* _ABOUT THIS TASK_:
Please copy each line of the listing that includes the string "computer".

* _TASK INPUTS_:
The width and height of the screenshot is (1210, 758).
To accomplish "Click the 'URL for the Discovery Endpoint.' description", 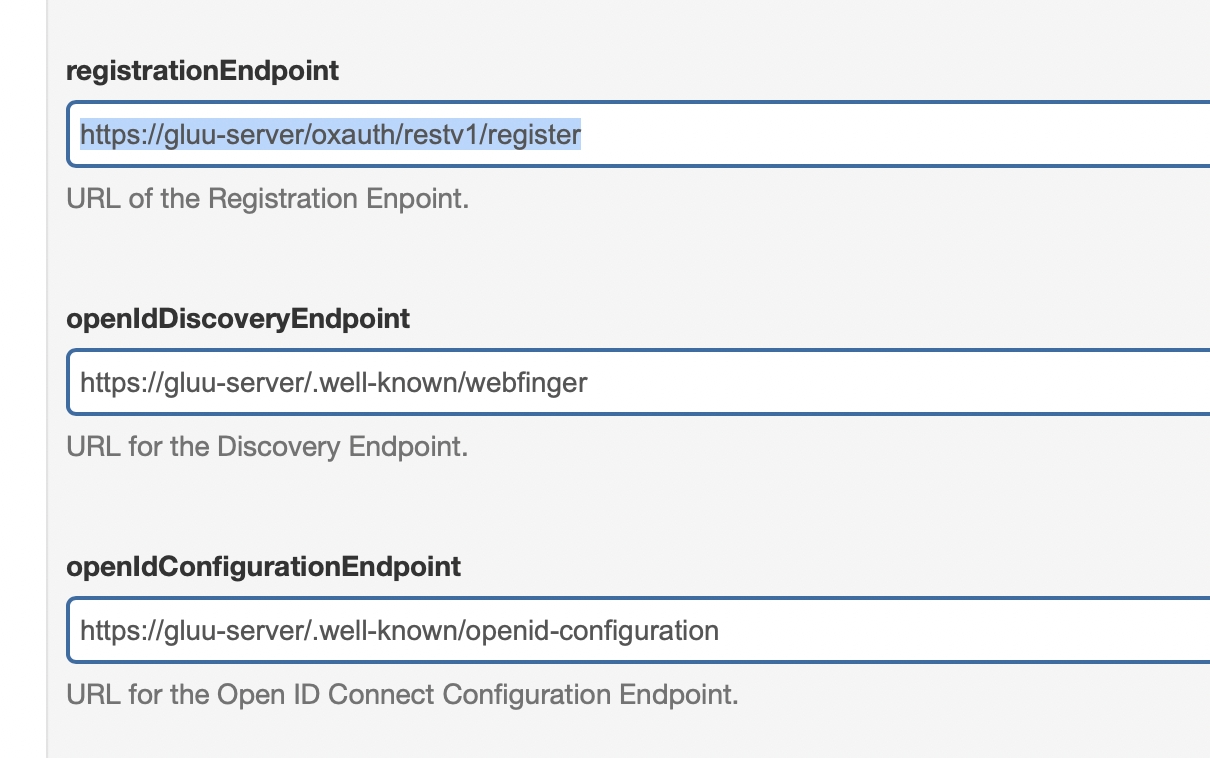I will [267, 446].
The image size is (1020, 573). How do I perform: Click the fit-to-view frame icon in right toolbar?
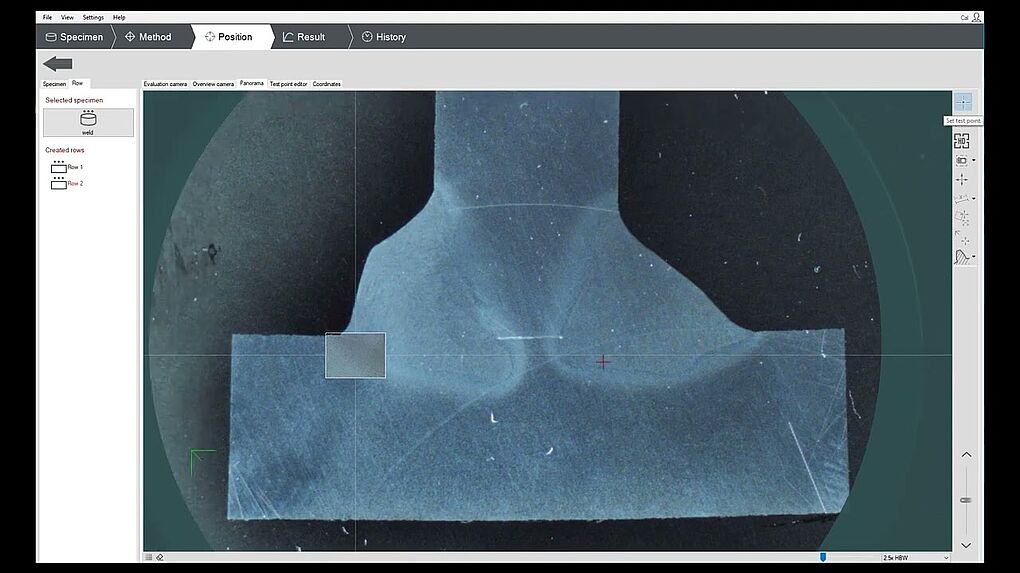tap(962, 141)
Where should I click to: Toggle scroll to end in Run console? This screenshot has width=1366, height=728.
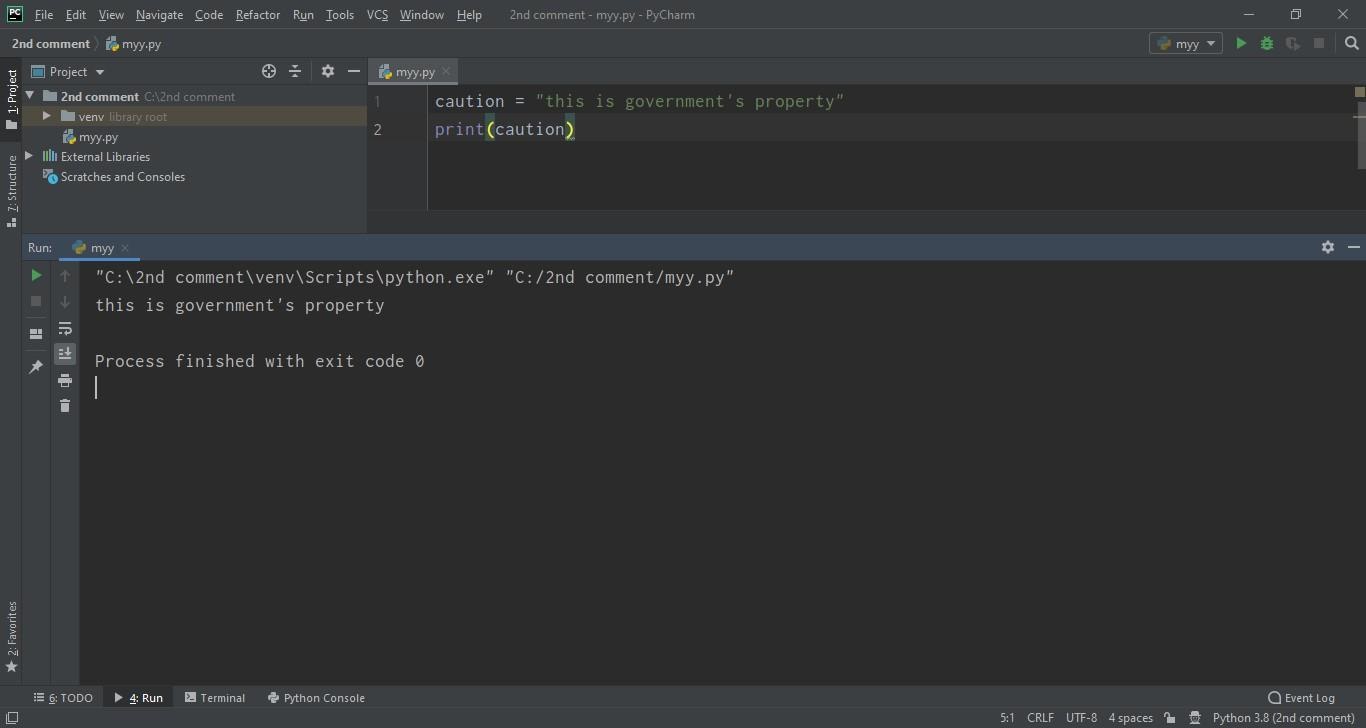(65, 354)
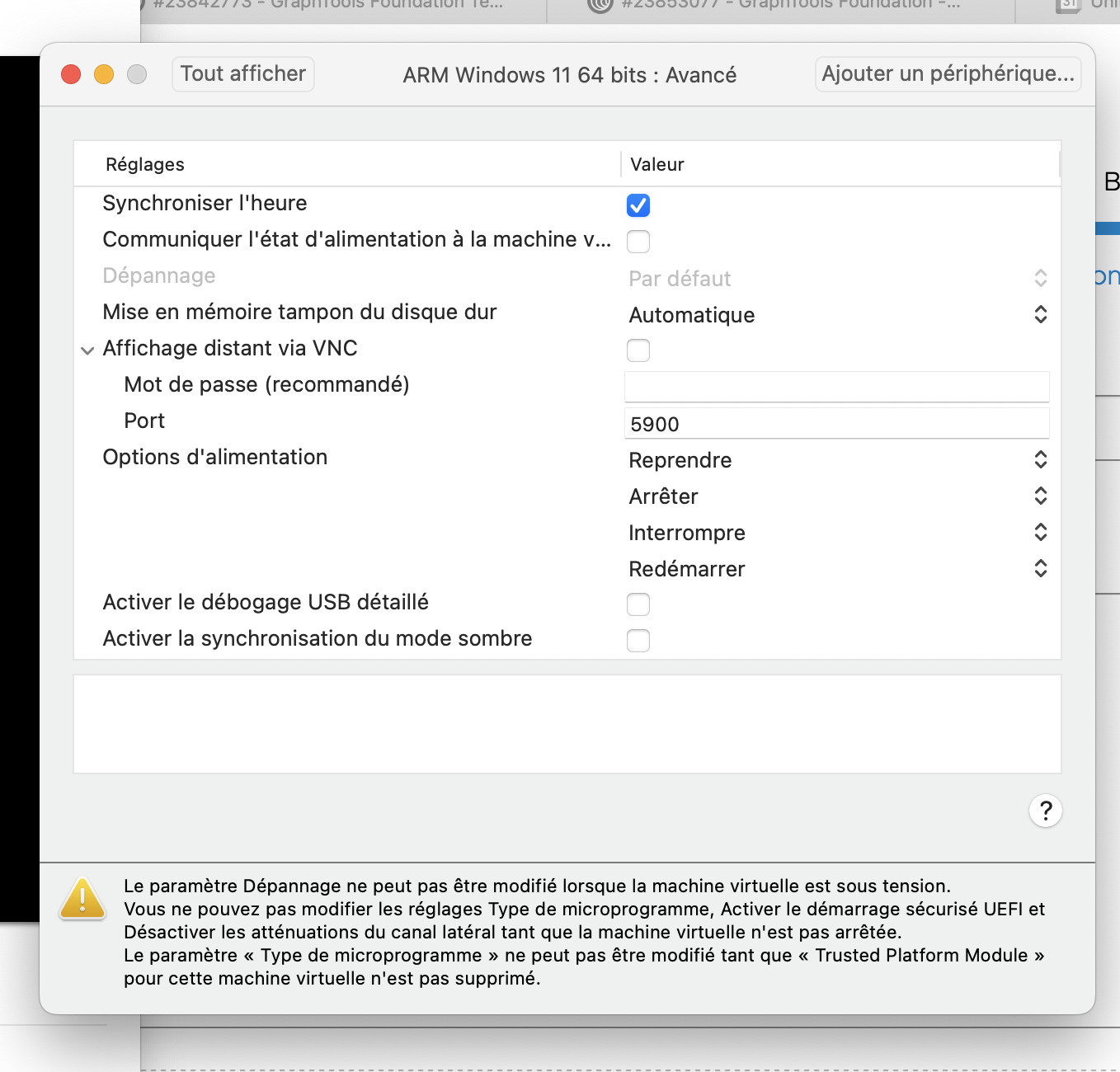Enable Communiquer l'état d'alimentation checkbox
The width and height of the screenshot is (1120, 1072).
(x=638, y=242)
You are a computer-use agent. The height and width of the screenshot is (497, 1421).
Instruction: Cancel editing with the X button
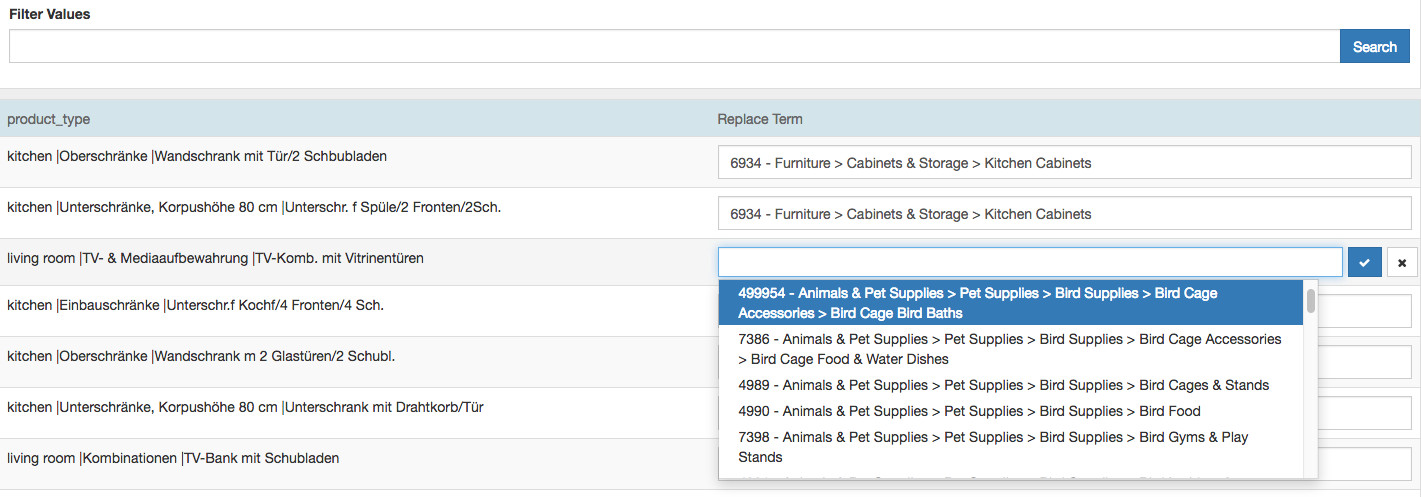tap(1402, 263)
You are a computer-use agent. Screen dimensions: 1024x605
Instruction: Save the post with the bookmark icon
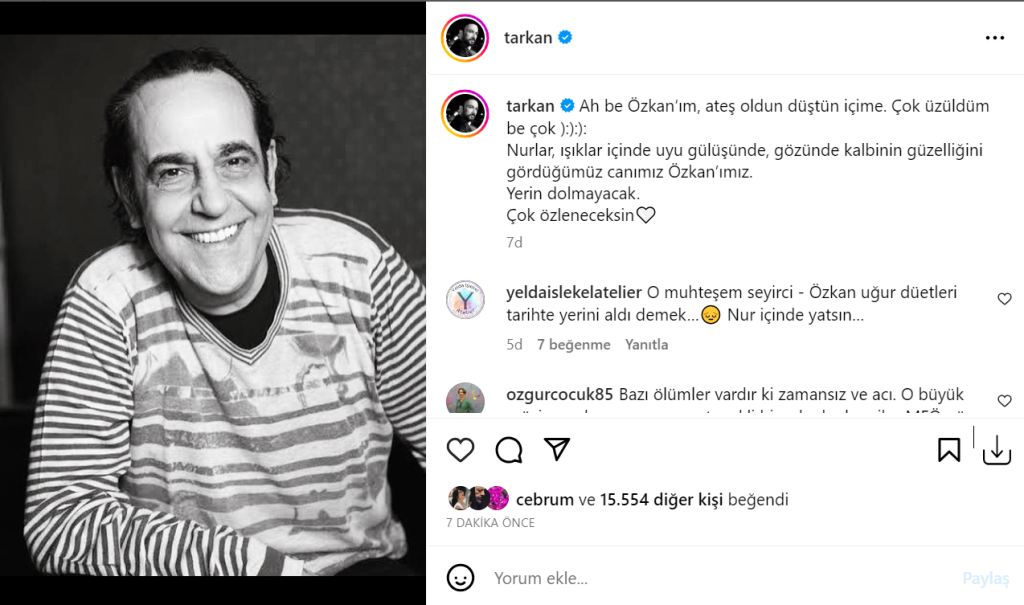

* _ANSWER BELOW_:
You are a computer-use agent. The height and width of the screenshot is (497, 1421).
You are a computer-use agent. Screen dimensions: 1024x605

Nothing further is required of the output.